Paul Gauguin (1848-1903) was born to a young French journalist and a part-Peruvian lady from an influencial family. The family, along with Gauguin’s older sister, moved to Peru when Gauguin was a baby, but his father died en route, leaving the young family destitute till they were taken in by an uncle in Lima. They lived there for seven years, and Spanish was Gauguin’s first language and one for which he retained a preference all his life.
There is a kind of “raw” feeling to Gauguin’s paintings, the colours are stark, forms are exaggerated. Gauguin was not popular as an artist until after his death.
Settled back in Orleans, France, Gauguin did well at school and at age 17 joined the French navy.
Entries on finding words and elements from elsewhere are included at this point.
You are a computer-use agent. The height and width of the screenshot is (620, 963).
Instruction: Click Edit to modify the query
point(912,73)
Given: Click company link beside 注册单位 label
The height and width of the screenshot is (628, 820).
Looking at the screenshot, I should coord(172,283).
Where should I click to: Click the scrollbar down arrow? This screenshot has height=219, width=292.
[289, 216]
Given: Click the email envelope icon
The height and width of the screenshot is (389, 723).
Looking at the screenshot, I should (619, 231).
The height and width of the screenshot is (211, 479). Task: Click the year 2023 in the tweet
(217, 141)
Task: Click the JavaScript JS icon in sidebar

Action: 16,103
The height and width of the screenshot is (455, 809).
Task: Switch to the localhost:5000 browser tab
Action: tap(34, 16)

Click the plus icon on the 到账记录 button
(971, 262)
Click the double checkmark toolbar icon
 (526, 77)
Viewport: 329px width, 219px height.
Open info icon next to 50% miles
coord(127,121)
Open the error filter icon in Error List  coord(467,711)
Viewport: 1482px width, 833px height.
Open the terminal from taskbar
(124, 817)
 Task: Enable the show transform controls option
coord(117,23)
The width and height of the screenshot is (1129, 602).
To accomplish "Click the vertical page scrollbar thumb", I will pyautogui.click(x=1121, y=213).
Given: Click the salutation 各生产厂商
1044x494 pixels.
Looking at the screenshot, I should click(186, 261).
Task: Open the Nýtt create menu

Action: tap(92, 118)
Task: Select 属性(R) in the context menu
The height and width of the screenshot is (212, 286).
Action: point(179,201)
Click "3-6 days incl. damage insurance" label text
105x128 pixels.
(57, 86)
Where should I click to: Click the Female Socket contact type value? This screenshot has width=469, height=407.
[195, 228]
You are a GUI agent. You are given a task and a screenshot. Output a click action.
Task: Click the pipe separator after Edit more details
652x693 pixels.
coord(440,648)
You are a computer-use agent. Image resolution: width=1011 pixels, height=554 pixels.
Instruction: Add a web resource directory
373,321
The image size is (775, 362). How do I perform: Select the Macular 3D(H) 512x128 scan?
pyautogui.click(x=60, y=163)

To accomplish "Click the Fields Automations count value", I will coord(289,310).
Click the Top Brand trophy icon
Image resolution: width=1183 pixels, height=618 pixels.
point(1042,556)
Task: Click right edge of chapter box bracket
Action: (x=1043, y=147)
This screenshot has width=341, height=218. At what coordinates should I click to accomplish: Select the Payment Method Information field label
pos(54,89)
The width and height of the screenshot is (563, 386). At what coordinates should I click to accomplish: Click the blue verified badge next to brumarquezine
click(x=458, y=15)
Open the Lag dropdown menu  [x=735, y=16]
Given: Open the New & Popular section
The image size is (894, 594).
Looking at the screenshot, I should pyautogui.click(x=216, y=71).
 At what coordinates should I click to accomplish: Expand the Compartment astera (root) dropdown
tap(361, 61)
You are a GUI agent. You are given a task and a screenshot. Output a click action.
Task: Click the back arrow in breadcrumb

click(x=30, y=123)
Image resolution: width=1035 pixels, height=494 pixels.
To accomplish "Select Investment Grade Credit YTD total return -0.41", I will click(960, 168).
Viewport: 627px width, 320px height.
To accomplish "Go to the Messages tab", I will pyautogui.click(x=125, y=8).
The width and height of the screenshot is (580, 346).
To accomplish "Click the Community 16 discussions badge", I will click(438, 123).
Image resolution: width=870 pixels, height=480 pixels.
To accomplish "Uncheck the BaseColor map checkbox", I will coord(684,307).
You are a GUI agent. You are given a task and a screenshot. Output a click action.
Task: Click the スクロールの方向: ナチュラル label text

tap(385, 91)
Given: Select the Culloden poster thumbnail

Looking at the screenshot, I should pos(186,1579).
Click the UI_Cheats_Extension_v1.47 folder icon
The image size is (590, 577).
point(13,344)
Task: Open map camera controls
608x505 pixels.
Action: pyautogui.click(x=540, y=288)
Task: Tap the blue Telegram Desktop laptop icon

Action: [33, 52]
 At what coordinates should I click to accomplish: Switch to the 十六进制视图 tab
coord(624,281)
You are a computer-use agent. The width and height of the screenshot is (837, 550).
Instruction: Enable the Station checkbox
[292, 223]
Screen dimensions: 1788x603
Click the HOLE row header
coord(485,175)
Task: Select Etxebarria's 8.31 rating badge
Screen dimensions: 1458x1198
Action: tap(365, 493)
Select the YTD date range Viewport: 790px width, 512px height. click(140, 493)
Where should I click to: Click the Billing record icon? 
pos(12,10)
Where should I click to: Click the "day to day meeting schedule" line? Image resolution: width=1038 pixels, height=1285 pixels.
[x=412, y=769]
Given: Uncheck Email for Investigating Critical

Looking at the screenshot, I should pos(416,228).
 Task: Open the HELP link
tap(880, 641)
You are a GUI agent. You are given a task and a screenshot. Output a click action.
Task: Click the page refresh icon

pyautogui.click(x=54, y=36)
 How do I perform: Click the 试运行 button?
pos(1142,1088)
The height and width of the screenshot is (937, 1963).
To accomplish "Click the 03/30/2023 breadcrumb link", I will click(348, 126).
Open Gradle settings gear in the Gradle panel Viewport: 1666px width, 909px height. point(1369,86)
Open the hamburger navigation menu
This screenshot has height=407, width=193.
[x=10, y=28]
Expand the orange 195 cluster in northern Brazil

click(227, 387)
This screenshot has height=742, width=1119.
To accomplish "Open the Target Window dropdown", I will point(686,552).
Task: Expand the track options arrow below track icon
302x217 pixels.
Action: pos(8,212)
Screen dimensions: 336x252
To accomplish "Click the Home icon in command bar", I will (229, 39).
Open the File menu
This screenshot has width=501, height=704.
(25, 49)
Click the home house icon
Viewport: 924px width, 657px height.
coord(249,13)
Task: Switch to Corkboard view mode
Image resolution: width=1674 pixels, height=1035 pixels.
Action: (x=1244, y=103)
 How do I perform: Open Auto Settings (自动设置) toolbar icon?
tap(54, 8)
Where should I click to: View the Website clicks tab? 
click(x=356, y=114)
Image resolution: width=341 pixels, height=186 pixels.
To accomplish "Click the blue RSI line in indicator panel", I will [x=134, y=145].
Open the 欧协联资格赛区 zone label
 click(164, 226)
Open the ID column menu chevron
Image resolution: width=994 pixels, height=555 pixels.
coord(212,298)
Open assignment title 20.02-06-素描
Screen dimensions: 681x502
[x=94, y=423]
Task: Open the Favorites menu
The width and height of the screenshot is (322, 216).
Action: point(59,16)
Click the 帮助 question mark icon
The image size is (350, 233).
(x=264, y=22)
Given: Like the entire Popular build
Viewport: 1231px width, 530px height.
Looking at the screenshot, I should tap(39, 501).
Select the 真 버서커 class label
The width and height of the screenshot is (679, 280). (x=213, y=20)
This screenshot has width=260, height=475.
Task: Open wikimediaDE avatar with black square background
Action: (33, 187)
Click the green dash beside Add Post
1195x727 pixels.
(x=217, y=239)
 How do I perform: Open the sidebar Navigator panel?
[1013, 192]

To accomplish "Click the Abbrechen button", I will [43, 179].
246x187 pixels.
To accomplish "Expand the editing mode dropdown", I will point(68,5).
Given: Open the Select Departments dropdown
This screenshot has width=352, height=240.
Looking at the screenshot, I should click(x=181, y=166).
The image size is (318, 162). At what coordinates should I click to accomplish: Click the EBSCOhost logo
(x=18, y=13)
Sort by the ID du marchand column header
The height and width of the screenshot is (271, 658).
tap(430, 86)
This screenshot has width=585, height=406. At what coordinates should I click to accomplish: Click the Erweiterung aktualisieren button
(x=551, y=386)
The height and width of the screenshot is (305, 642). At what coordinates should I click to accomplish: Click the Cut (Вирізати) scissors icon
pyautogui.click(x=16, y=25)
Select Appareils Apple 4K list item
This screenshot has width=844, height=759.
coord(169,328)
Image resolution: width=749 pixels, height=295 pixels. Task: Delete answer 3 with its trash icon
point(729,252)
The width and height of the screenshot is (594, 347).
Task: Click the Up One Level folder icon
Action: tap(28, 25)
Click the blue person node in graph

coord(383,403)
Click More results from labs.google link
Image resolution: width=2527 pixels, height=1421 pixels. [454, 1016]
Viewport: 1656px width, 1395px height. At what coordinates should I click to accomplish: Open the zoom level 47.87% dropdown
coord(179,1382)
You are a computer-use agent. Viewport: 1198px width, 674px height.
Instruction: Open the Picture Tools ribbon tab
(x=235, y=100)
A few years later saw him become a stockbroker in Paris, where he lived as a successful business man for eleven years.
In 1873 he married a Danish girl, Mette, and they had five children. Some ten years later in 1884 they moved to Denmark but the marriage soon began to disintegrate as Gauguin started to be less successful as a business man and took more interest in his art … which till then had been a hobby and one in which very few people took any interest. He became depressed and made at least one suicide attempt.
In 1891 he returned to Paris, never to see his wife or children again. He had a series of mistresses and had at least 4 illigitamate children. In the above photo he is playing an organ of some sort – Lord knows what happened to his trousers!
Gauguin’s art was considered dubious at the time and only the tiniest percentage of art critics could see anything in it. Yet he was part of a vogue in Europe where art from other cultures was steadily becoming more popular, particularly in France and in the UK. I don’t know that Gauguin actually saw an opening for his style, but there was an opening there as more and more styles and genres from all over the world started to infiltrate the market. Artists like Van Gogh, Pisarro, Cezanne were all of the same ilk – indeed, they all knew each other.
Gauguin travelled a great deal and studied the art of the places he stayed, as far reaching as Panama, Martinique, Tahiti and Polynesia, where he died, aged 54. It is generally thought that he died of syphillis, but historians now consider that he probably died from a morphine overdose – whether intentional or not, we will never know.
Gauguin’s painting of two Tahitian girls, entitled “When Will We Marry?” sold for $300 million recently. During his lifetime, however, he made mere pennies from is art work.